Background Anxious depression is a common subtype of major depressive disorder (MDD) associated with adverse outcomes and severely impaired social function. The aim of this study was to explore the relationships between child maltreatment, family functioning, social support, interpersonal problems, dysfunctional attitudes, and anxious depression.
Methods Data were collected from 809 MDD patients. The Hamilton Anxiety Scale (HAMA), Hamilton Depression Scale-17 (HAMD-17), Family Assessment Device (FAD), Childhood Trauma Questionnaire (CTQ), Social Support Rating Scale (SSRS), Interpersonal Relationship Integrative Diagnostic Scale (IRIDS), and Dysfunctional Attitudes Scale (DAS) were administered and recorded. Anxious depression was defined as an anxiety/somatization factor score ≥ 7 on the HAMD-17. Chi-squared tests, Mann-Whitney U tests, distance correlations, and structural equation models were used for data analysis.
Results Two-fifths of MDD patients had comorbid anxiety, and there were significant differences in child maltreatment, family functioning, social support, interpersonal problems, and dysfunctional attitudes between groups.
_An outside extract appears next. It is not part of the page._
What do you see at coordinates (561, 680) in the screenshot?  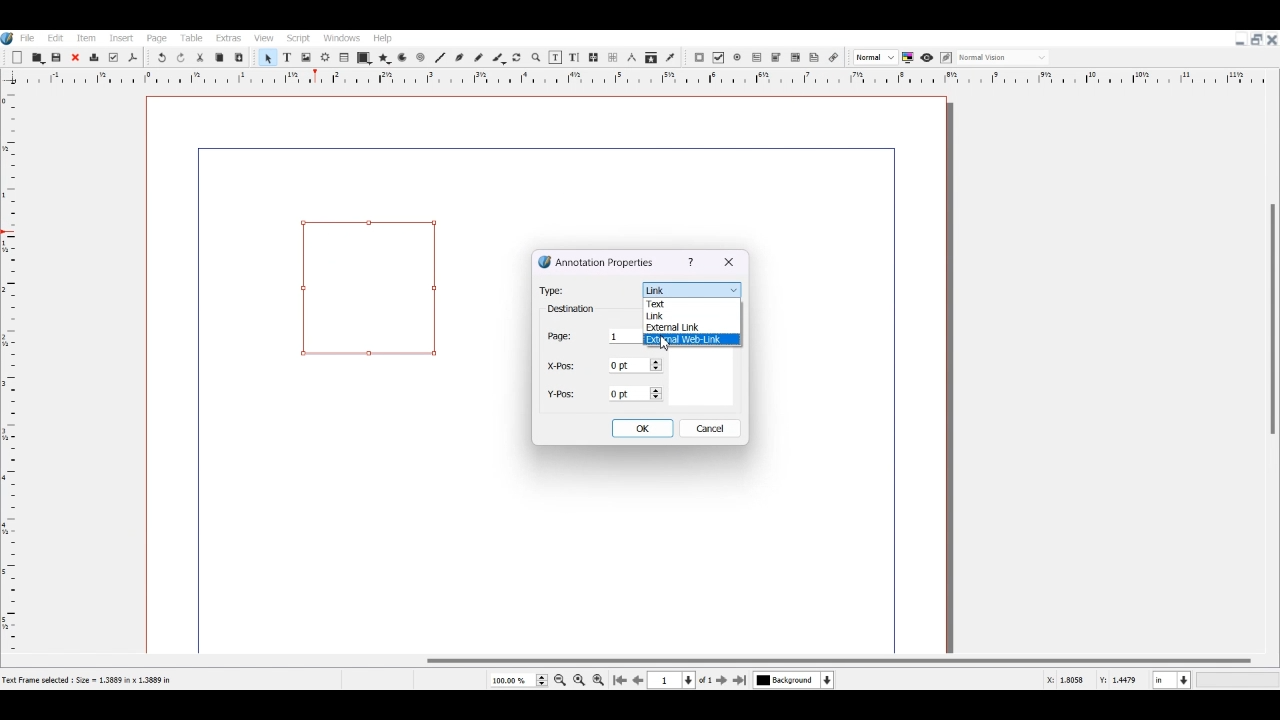 I see `Zoom out` at bounding box center [561, 680].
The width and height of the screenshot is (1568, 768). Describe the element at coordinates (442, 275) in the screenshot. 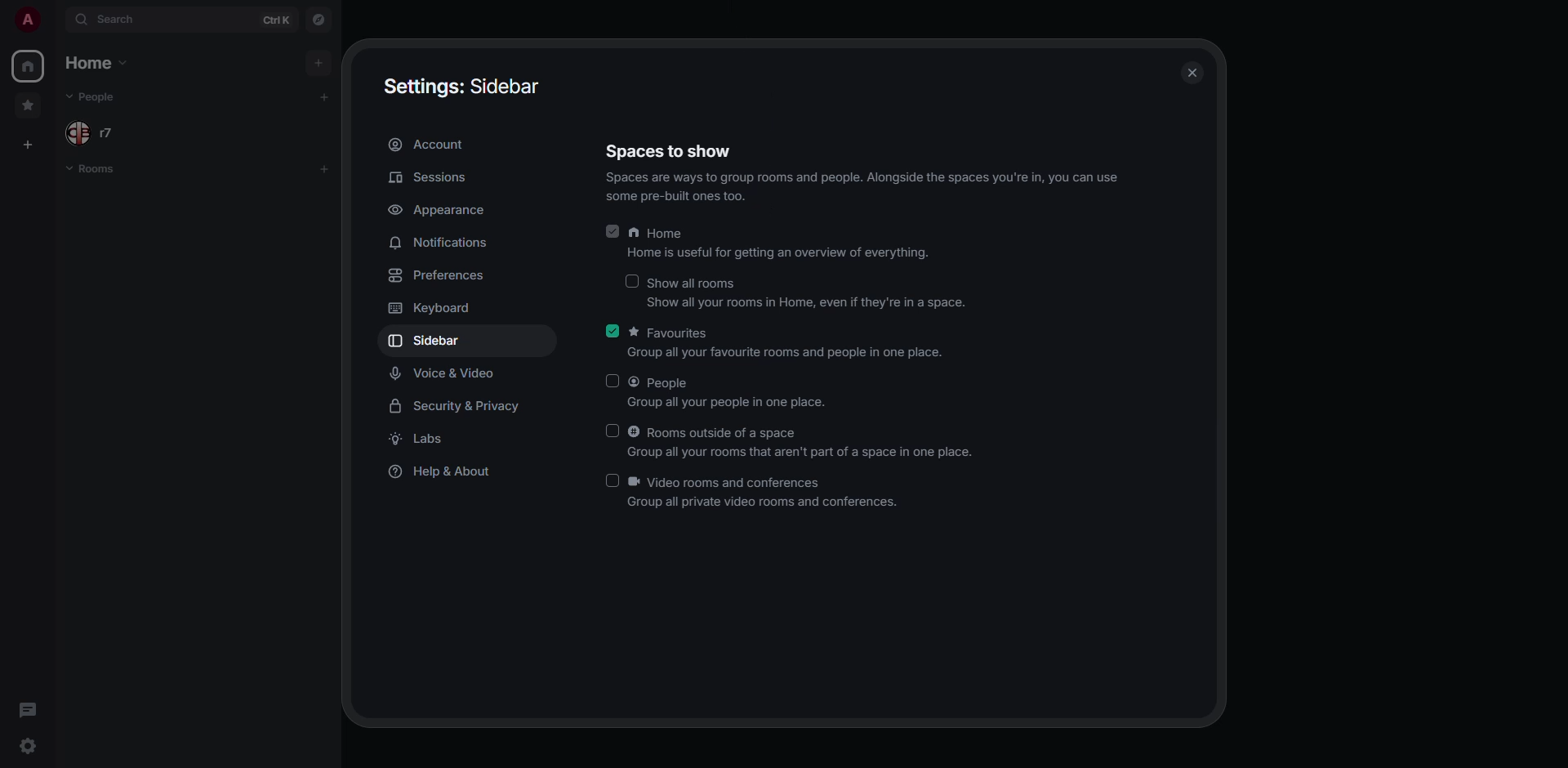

Of these factors, interpersonal relationships were most related to anxiety in MDD patients, and dysfunctional attitudes mediated the relationship between interpersonal relationships and anxiety in MDD patients.
Limitations This study used cross-sectional data with no further follow-up to assess patient outcomes. This study did not include information about pharmacological treatments. A larger sample size is needed to validate the results.
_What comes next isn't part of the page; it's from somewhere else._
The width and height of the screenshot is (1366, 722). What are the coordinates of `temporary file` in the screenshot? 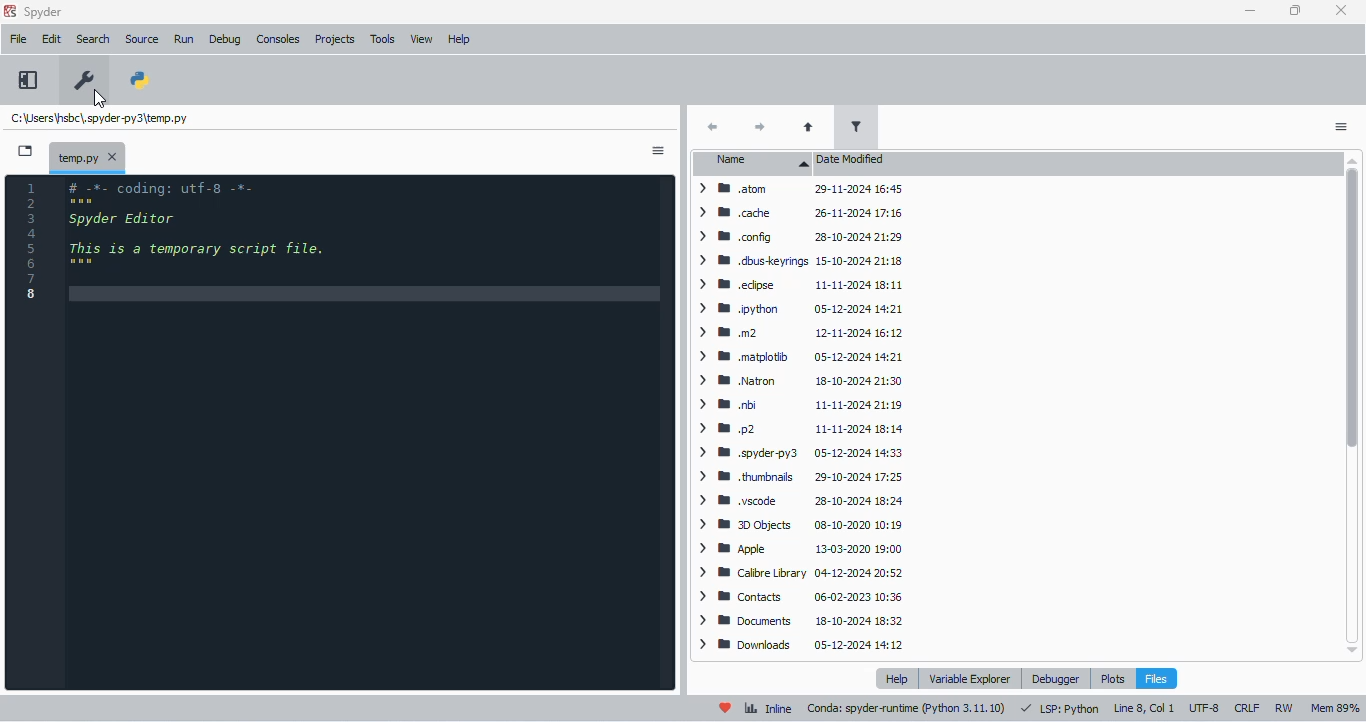 It's located at (75, 158).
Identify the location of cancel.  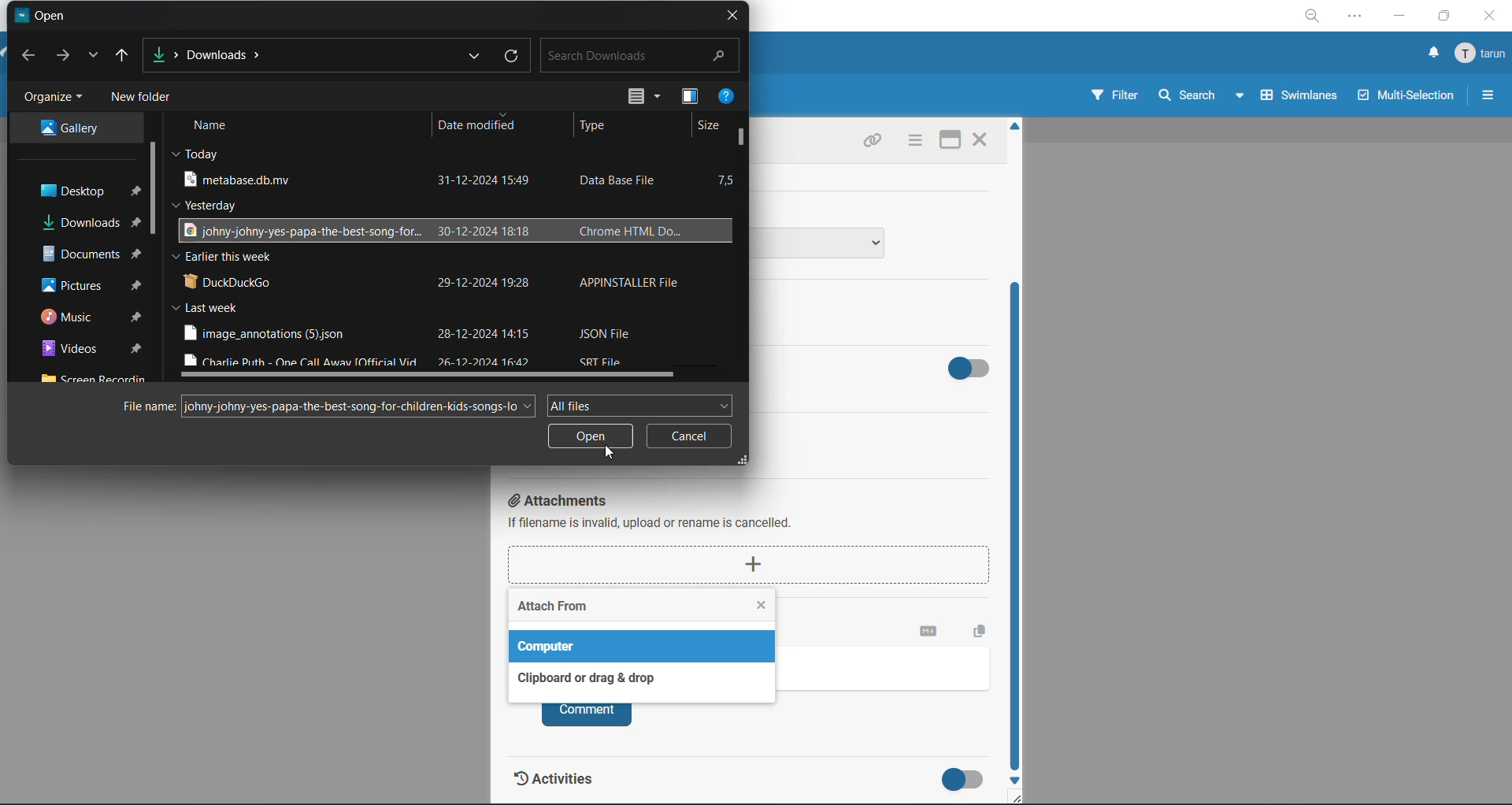
(689, 440).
Conclusions Psychosocial factors were significantly associated with anxious depression. Interpersonal relationships and dysfunctional attitudes have a direct effect on anxious depression, and interpersonal relationships also mediate the effects of anxious depression via dysfunctional attitudes.
Major depressive disorder (MDD) is highly prevalent and incurs a major burden on both the individual and society (Charlson et al., 2019; Kessler et al., 2009; Levav and Rutz, 2002). Anxious depression, a common subtype of MDD (prevalence 45.7 %–75.0 %) (Andrade et al., 2003; Fava et al., 2008; Kessler et al., 2005; Kessler et al., 2015; Lamers et al., 2011), is defined as MDD with a high level of anxiety. Anxiety and depression may have a common underlying pathophysiology, which is supported by epidemiological data (Fava et al., 2004; Sandi and RichterLevin, 2009; Wiethoff et al., 2010). Patients with anxious depression have more severe and persistent depressive symptoms (Fichter et al., 2010; McLaughlin et al., 2006; Murphy et al., 1986). A study of college students showed that elevated anxiety or depression might each be associated with increases in the frequency of suicidal thoughts, while elevations on both together convey additional risk (Norton et al., 2008). Furthermore, patients with co-existent anxiety and depression consistently have reduced responses to antidepressants (Fava et al., 2008), poor compliance with medication (Stein et al., 2006), and severely impaired social function (Sherbourne et al., 1996). These studies suggest that there may be differences between MDD patients with and without anxiety and that targeting and personalizing treatment to specific patient subgroups may be beneficial.
We show that MDD patients with and without anxiety have significant differences in dysfunctional attitudes, childhood abuse, interpersonal relationships, social support, and family functioning. Interpersonal relationships mediated the effects of anxiety in MDD patients via dysfunctional attitudes.